Steve flicked on the car’s headlights. Evening had claimed the mountains. He could see clearly, but other drivers weren’t weres and mightn’t see them. “As Suzerain, Granddad administers justice for the weres, using the power Uncle gave him. But gathering the evidence for his decisions and bringing the suspected weres in for judgement is a job for the marshals.”
“Not you?” she queried. “It’s the sort of thing you could do, easily, but you sound as if it’s not your job.”
“It’s not. I was specifically told I couldn’t be a marshal because I’m to be the next Suzerain. The decision was Granddad’s, influenced by a number of were leaders. They didn’t want to blur the line between those who apprehend and prove a case, and the one who judges it.” Echoes of old anger laced his voice. He’d hated the decision.

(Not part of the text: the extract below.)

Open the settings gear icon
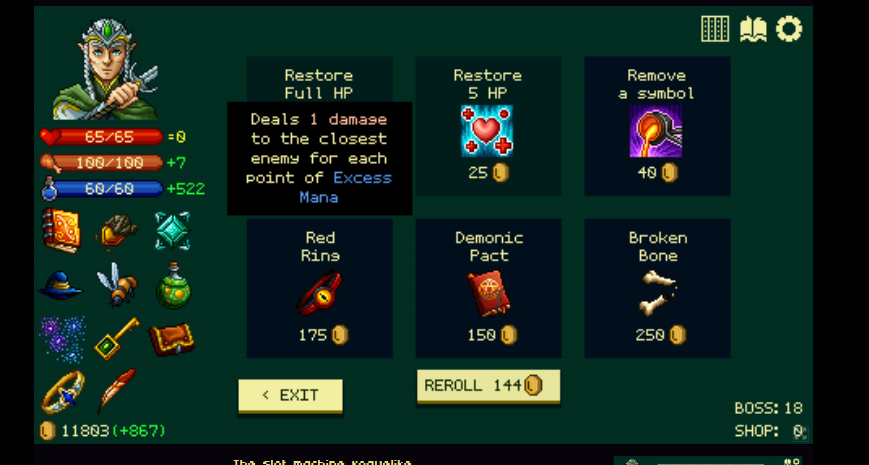The image size is (869, 465). (x=789, y=29)
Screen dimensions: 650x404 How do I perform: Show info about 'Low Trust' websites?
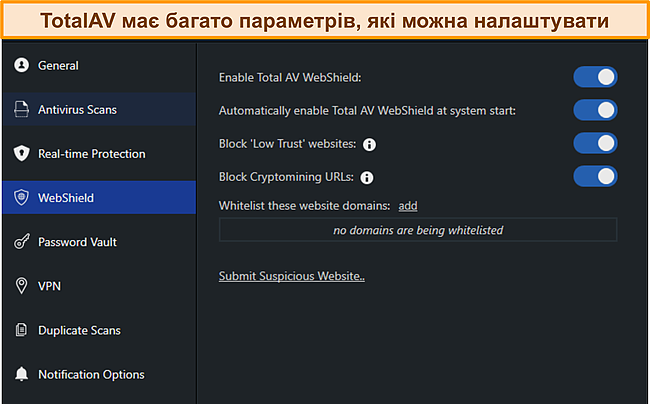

“Did Uncle agree with them?”
He turned his head momentarily to stare at her. “No one ever asked.” A pause. “Uncle never interfered with the decision.” Until now. Until this test which, in effect, sent Steve out on a marshal’s job.
“So you did the next best thing. You trained and went to work as a mercenary, the on-the-ground equivalent of a marshal.” Fay understood her lover.
His hands tightened on the steering wheel. “I had to know what the marshals experienced, what I would be asking of them as Suzerain.”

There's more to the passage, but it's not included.